Temporal and dynamical constraints further limit the interpretability of SFC. Structural connections shape signal propagation speed and transmission delays, which critically determine large-scale synchrony and oscillatory patterns. Global, static FC estimates collapse these temporal features into time-averaged associations, obscuring delay-dependent and frequency-specific effects. Static SFC relies on time-averaged FC and therefore obscures temporal variability in network interactions. Evidence from dynamic functional connectivity studies indicates that functional coupling fluctuates over time [6], even in the absence of structural changes. This suggests that static SFC measures capture only a constrained summary of a temporally evolving system and may underestimate the contribution of dynamic processes that are not directly tied to fixed anatomical pathways. Methodological developments in related neuroimaging domains illustrate this limitation. In naturalistic and hyperscanning studies, static inter-subject correlation measures have increasingly been supplemented by dynamic and directional analyses of information flow [7, 8]. The broader methodological lesson is clear; biologically plausible inference requires models that respect temporal dynamics rather than reliance on static correlation alone.

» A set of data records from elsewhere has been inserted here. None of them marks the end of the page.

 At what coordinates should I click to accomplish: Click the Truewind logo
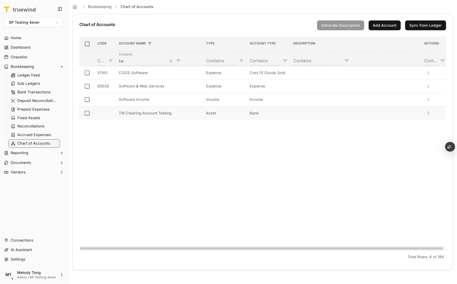(x=7, y=9)
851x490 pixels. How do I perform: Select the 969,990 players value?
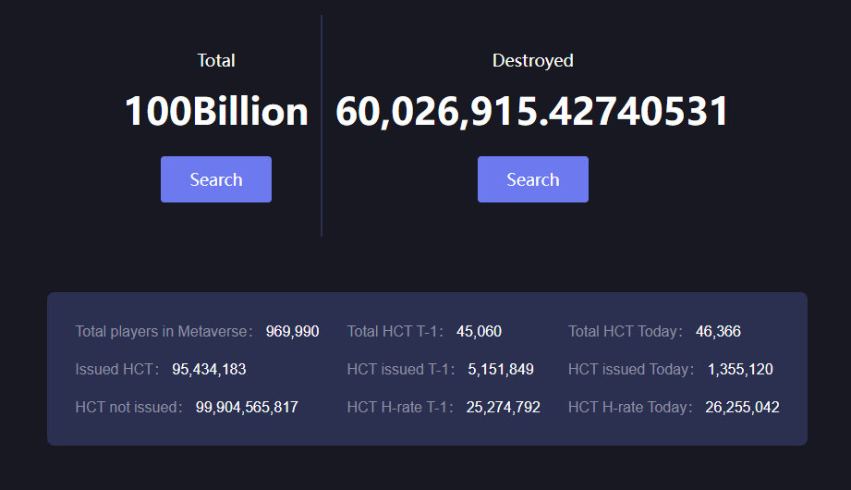(293, 331)
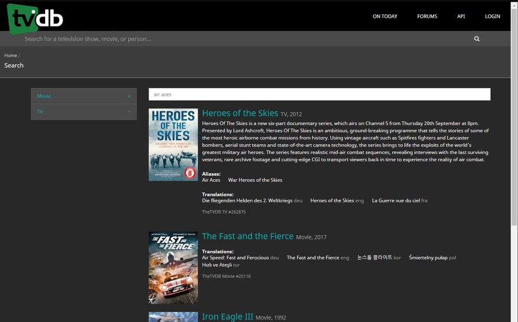Click the TheTVDB Movie #25116 text
Viewport: 518px width, 322px height.
[226, 276]
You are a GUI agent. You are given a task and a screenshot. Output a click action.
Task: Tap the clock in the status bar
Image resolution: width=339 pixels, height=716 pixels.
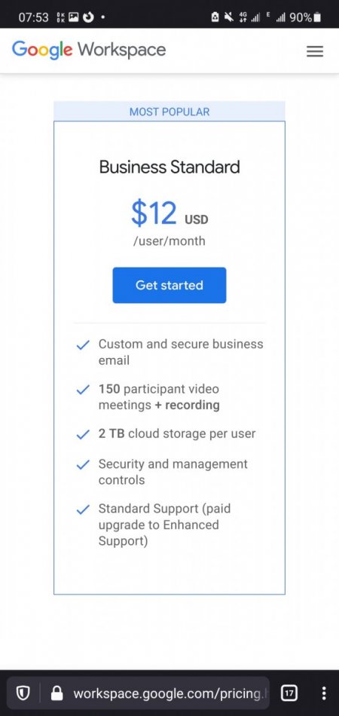point(33,17)
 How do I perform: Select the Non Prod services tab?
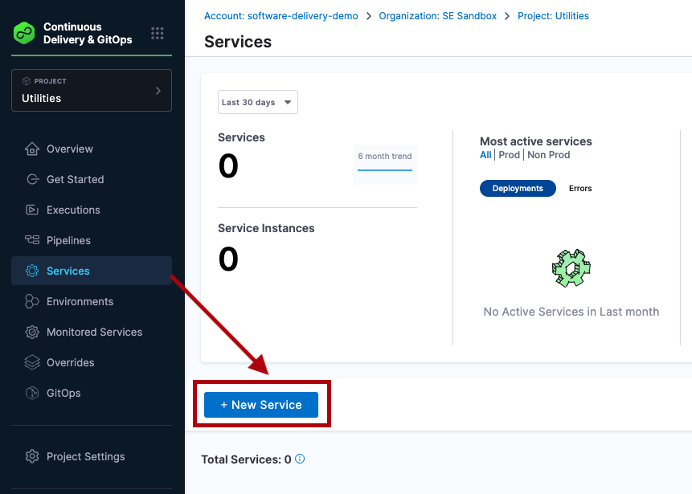click(x=549, y=155)
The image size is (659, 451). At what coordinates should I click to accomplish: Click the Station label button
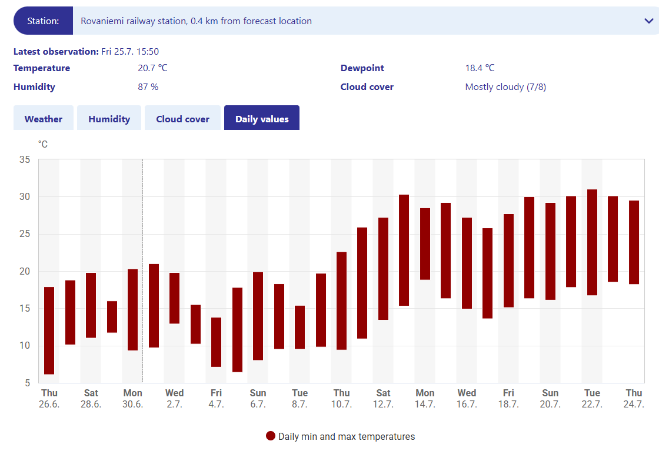coord(43,21)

Additional complexity arises from the indirect nature of the BOLD signal. Functional connectivity derived from fMRI is filtered through neurovascular coupling, a process known to be altered in many psychiatric and neurological conditions [9], including in unmedicated patients. Changes in neurovascular coupling can modify observed FC independently of underlying neural communication, further weakening the link between SFC and true neural coupling. In such cases, altered SFC may reflect vascular rather than neural mechanisms, complicating mechanistic interpretation in clinical cohorts.

To support mechanistic inference in neuroimaging psychiatry, a shift toward biophysically constrained generative modeling is required. In these frameworks, the structural connectome is treated as a fixed anatomical backbone rather than a correlative partner. Neural mass or mean field models simulate dynamic activity constrained by this structure, and model parameters are adjusted to reproduce empirical FC [10, 11]. For instance, in schizophrenia, models can be parameterized to simulate alterations in excitation- inhibition balance or synaptic gain while keeping SC constant, and model validity is assessed by the extent to which simulated functional patterns reproduce empirical observations [10, 11]. Importantly, changes in simulated FC are often achieved by altering local inhibitory gain, synaptic scaling, or neuromodulatory tone while keeping SC constant. Disease-related differences are therefore expressed in explicit biophysical parameters rather than abstract correlation coefficients, providing testable and clinically interpretable hypotheses about circuit dysfunction. Within this framework, SFC can still serve as a descriptive summary, but mechanistic claims are grounded in the model parameters rather than the correlation itself.

SFC retains value as a descriptive network metric and as a compact summary of how empirical FC aligns with the underlying connectome. However, interpretation of SFC as a proxy for biophysical coupling is not warranted in the absence of explicit dynamical models. Progress in neuroimaging psychiatry will depend on approaches that explicitly model how structure gives rise to function through state-dependent, dynamic neural processes. Greater emphasis on biophysically grounded generative models will strengthen causal inference, sharpen hypotheses about circuit-level pathology, and improve the translational relevance of connectivity findings.